The Bedford was parked at the scorched base of the gum tree and she pulled open the driver's door, wrinkling her nose at the smell of burnt ash that rose around her feet. She wrenched forward the driver's seat with a clunk and saw a pink beach towel rolled up and stuffed behind it.

Her mouth opened as she recognised it. It was a towel from her mother's bathroom. She realised that now that she had time to look at it properly.

‘Take it out,' he said as if he could see it too. ‘Be careful unwrapping it,' he added, his voice suddenly subdued. ‘There's one corner of the towel folded through to keep a lid open so it won't chatter or break.'

Nikki saw that was true as she unrolled the last of the thick towel away from her crystal coffin.

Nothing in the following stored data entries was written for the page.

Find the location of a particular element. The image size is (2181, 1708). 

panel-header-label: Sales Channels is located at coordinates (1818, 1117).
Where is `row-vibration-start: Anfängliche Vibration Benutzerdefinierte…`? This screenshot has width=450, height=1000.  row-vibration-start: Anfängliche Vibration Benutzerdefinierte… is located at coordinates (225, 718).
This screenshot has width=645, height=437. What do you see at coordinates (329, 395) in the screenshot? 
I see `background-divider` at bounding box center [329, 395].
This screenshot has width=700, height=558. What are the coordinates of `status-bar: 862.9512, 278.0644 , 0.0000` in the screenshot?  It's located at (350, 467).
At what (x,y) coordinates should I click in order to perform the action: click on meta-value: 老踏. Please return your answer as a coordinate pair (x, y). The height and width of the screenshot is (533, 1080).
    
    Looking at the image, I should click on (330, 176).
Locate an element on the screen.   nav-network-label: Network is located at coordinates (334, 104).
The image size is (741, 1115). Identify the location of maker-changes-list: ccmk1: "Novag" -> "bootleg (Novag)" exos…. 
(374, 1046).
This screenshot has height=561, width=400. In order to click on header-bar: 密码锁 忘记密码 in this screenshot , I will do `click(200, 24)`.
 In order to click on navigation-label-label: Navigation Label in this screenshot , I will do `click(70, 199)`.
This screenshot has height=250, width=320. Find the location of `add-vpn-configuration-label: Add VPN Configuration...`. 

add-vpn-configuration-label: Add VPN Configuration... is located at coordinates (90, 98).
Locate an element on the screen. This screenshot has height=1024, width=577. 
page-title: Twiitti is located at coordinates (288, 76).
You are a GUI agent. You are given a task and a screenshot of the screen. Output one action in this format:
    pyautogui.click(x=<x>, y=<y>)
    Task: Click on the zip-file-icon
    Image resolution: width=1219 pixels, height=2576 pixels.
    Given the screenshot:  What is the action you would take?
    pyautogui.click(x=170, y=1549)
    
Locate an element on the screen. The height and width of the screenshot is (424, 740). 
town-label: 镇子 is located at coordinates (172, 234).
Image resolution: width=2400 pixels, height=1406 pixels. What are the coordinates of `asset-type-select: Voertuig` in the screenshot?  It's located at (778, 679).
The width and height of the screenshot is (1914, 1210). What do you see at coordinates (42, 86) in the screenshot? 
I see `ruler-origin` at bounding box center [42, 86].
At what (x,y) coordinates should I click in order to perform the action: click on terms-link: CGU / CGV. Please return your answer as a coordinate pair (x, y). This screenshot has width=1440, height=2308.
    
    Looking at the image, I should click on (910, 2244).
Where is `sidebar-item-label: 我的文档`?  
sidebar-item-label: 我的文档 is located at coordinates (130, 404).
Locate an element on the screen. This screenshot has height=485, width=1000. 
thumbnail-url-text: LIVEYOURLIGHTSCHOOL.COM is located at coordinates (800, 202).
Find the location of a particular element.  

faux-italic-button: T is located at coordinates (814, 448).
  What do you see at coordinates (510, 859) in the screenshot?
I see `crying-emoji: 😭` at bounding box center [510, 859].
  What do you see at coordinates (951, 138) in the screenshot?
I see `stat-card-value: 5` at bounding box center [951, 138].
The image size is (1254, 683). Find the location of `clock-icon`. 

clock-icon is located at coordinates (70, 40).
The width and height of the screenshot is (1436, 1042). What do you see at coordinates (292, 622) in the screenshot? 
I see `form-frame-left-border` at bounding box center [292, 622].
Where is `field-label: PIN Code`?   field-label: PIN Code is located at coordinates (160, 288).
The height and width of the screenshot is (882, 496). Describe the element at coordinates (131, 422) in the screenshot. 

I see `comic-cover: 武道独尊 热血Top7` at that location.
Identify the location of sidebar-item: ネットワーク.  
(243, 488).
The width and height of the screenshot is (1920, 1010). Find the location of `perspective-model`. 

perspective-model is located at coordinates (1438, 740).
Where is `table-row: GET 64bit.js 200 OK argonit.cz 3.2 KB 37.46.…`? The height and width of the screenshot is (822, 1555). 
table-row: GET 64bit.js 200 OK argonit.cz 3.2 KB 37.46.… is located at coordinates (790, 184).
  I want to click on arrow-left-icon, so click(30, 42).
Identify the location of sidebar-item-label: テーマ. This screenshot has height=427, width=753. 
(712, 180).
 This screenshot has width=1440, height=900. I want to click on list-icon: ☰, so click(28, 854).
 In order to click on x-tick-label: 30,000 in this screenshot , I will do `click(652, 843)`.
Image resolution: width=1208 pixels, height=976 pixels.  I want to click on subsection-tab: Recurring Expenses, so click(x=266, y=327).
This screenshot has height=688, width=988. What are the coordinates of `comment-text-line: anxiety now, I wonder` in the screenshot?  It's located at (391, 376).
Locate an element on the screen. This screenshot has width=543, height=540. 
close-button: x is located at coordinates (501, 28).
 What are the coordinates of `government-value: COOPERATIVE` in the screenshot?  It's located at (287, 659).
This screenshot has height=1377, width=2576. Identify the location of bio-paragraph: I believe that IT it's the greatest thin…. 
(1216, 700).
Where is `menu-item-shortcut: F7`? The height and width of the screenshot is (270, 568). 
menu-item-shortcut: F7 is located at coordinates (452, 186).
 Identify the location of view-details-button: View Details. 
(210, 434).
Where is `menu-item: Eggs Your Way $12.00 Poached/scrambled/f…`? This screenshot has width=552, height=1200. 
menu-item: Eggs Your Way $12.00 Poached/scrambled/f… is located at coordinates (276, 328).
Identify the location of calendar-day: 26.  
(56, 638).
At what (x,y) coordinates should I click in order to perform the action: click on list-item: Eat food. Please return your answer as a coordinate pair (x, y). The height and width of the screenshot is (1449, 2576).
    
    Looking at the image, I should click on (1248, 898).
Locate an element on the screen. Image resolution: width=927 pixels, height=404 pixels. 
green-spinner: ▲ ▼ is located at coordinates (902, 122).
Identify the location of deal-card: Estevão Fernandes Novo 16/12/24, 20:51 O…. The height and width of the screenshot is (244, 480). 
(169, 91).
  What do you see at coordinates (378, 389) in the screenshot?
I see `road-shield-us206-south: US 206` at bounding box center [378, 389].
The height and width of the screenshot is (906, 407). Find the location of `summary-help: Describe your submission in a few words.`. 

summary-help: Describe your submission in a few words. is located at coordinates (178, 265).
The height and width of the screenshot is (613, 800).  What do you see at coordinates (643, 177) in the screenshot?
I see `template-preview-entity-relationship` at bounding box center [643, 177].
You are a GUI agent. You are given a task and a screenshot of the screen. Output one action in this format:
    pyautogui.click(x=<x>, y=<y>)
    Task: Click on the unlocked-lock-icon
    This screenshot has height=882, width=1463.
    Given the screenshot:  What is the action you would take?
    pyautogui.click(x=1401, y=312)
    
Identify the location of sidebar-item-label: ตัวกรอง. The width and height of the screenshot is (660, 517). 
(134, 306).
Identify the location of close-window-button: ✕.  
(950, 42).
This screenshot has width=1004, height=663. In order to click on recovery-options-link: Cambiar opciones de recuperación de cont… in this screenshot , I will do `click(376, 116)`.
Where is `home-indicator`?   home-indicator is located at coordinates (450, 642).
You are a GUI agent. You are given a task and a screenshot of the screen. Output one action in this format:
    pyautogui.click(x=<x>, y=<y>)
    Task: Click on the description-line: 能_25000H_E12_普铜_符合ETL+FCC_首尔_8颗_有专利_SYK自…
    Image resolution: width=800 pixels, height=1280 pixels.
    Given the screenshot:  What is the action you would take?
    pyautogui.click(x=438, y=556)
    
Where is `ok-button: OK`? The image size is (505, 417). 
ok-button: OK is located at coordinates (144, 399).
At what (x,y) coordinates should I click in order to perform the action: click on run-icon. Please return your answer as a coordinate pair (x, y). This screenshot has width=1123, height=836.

‘It was open like that when I found it,' he said. ‘But I … I'm going on another mission now and I don't want to sound superstitious but …' His voice trailed off.

Nikki understood. She'd seen the wound on his shoulder and the other one on his leg. She knew they'd both happened around the time his father had been murdered, which was only a few days after Fletcher had killed her mother. The coffin had disappeared then and the towel meant it had probably been open the whole time that things had been going wrong for both of them. It didn't mean he was superstitious. It just meant he needed to be careful.

She rolled the angels of her family between her fingers, feeling a similar need as she placed them inside.

‘You need me to close it,' she said, and knew that he was nodding.